→ Activity
Print the material below exactly as it stands, please, from its first line to the line holding "This screenshot has width=1906, height=1029.", with no pictures.

→ Information given

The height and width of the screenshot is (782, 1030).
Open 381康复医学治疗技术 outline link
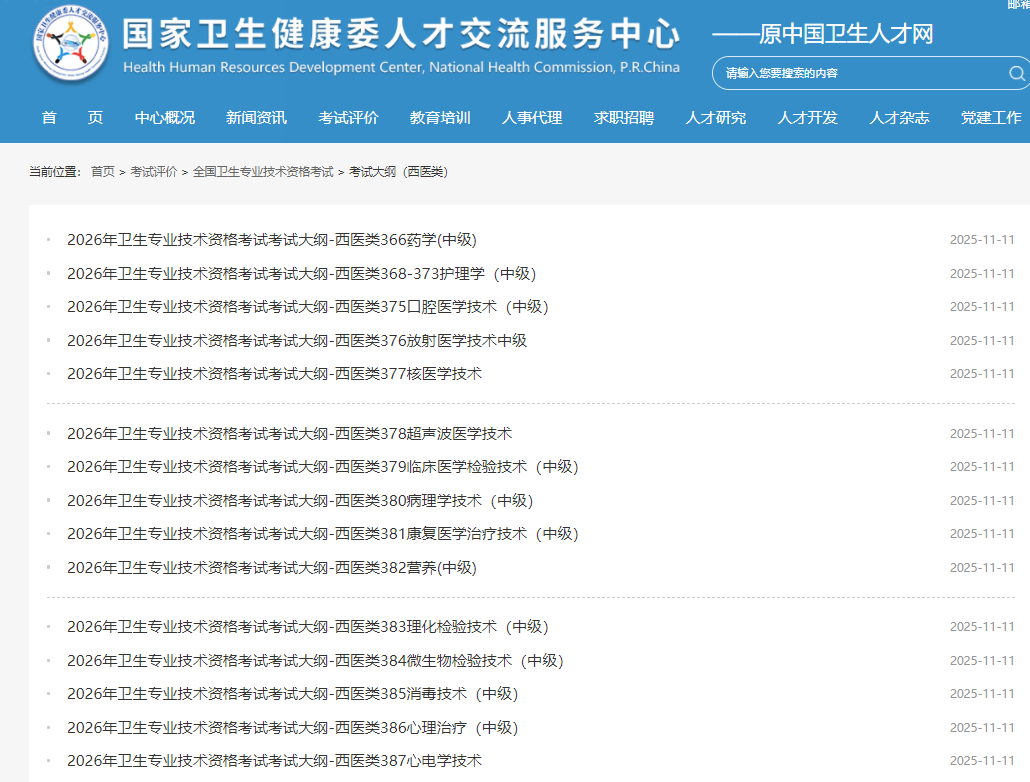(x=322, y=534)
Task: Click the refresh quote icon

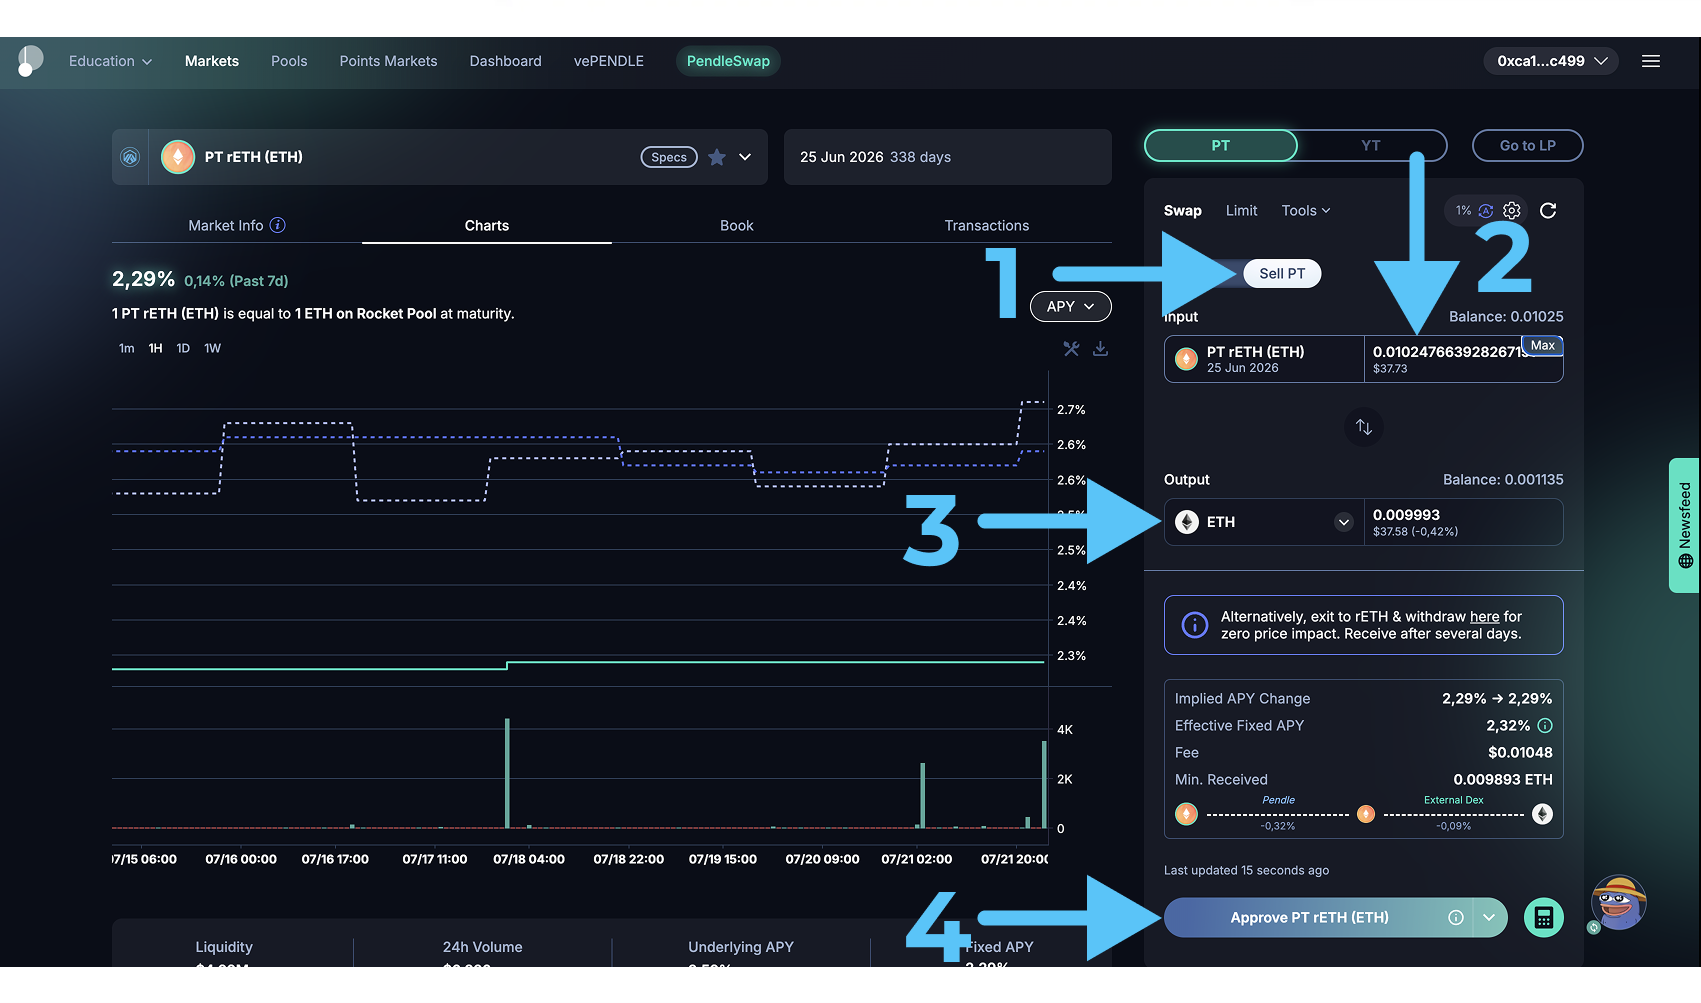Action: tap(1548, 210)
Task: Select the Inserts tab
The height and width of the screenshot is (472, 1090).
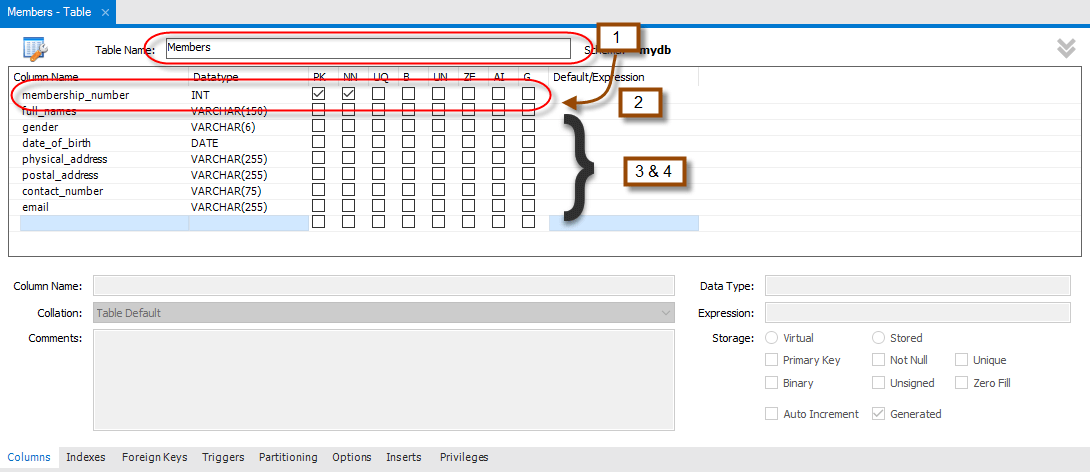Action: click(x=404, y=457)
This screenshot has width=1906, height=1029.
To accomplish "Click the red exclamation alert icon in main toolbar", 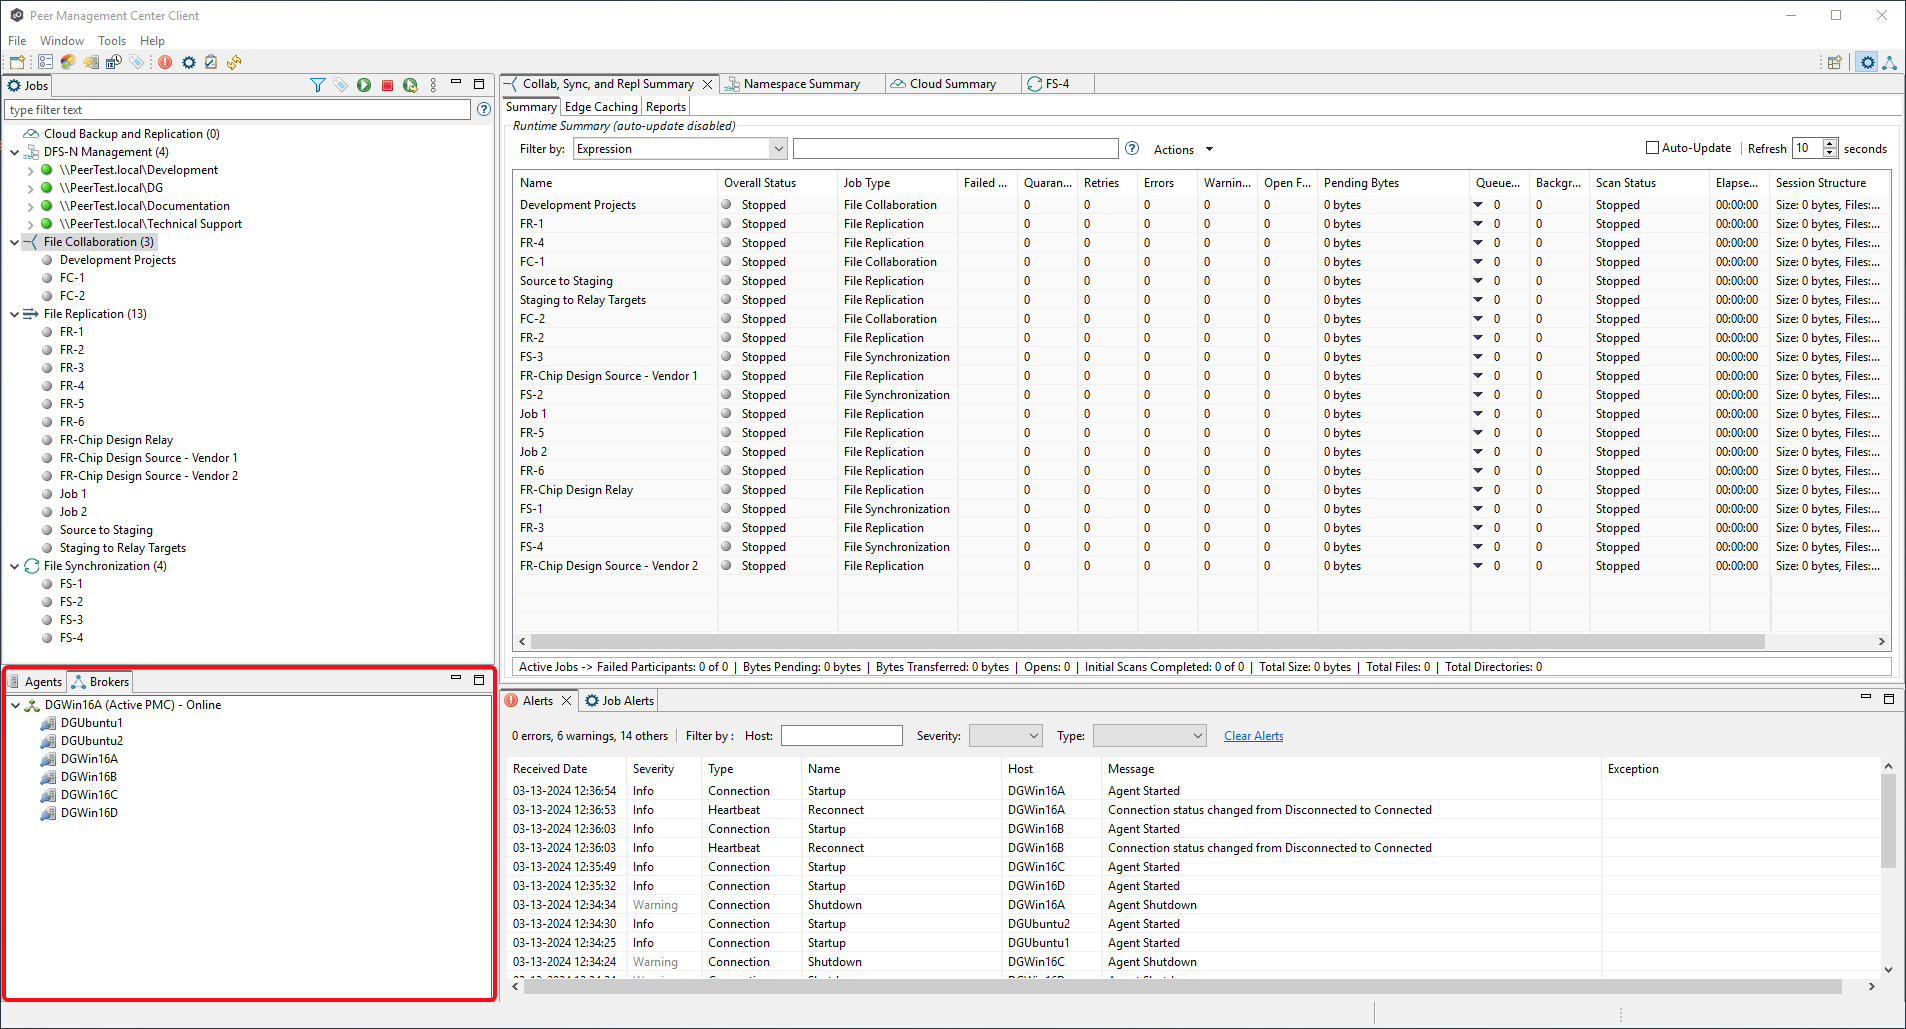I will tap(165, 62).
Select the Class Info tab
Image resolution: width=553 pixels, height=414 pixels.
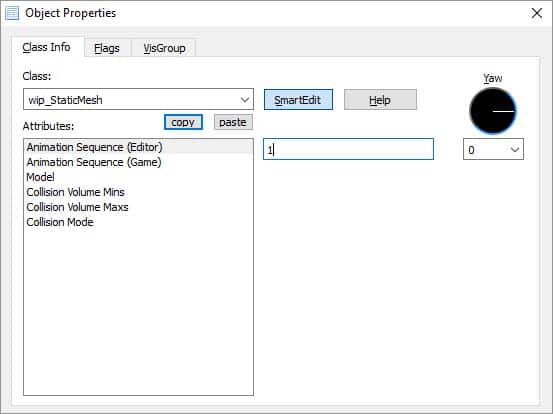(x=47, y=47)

→ Response to this exercise
The height and width of the screenshot is (782, 1030).
Open 381康复医学治疗技术 outline link
(x=322, y=534)
Task: Click the refresh quote icon

Action: tap(1548, 210)
Task: Select the Inserts tab
The height and width of the screenshot is (472, 1090).
Action: click(x=404, y=457)
This screenshot has width=1906, height=1029.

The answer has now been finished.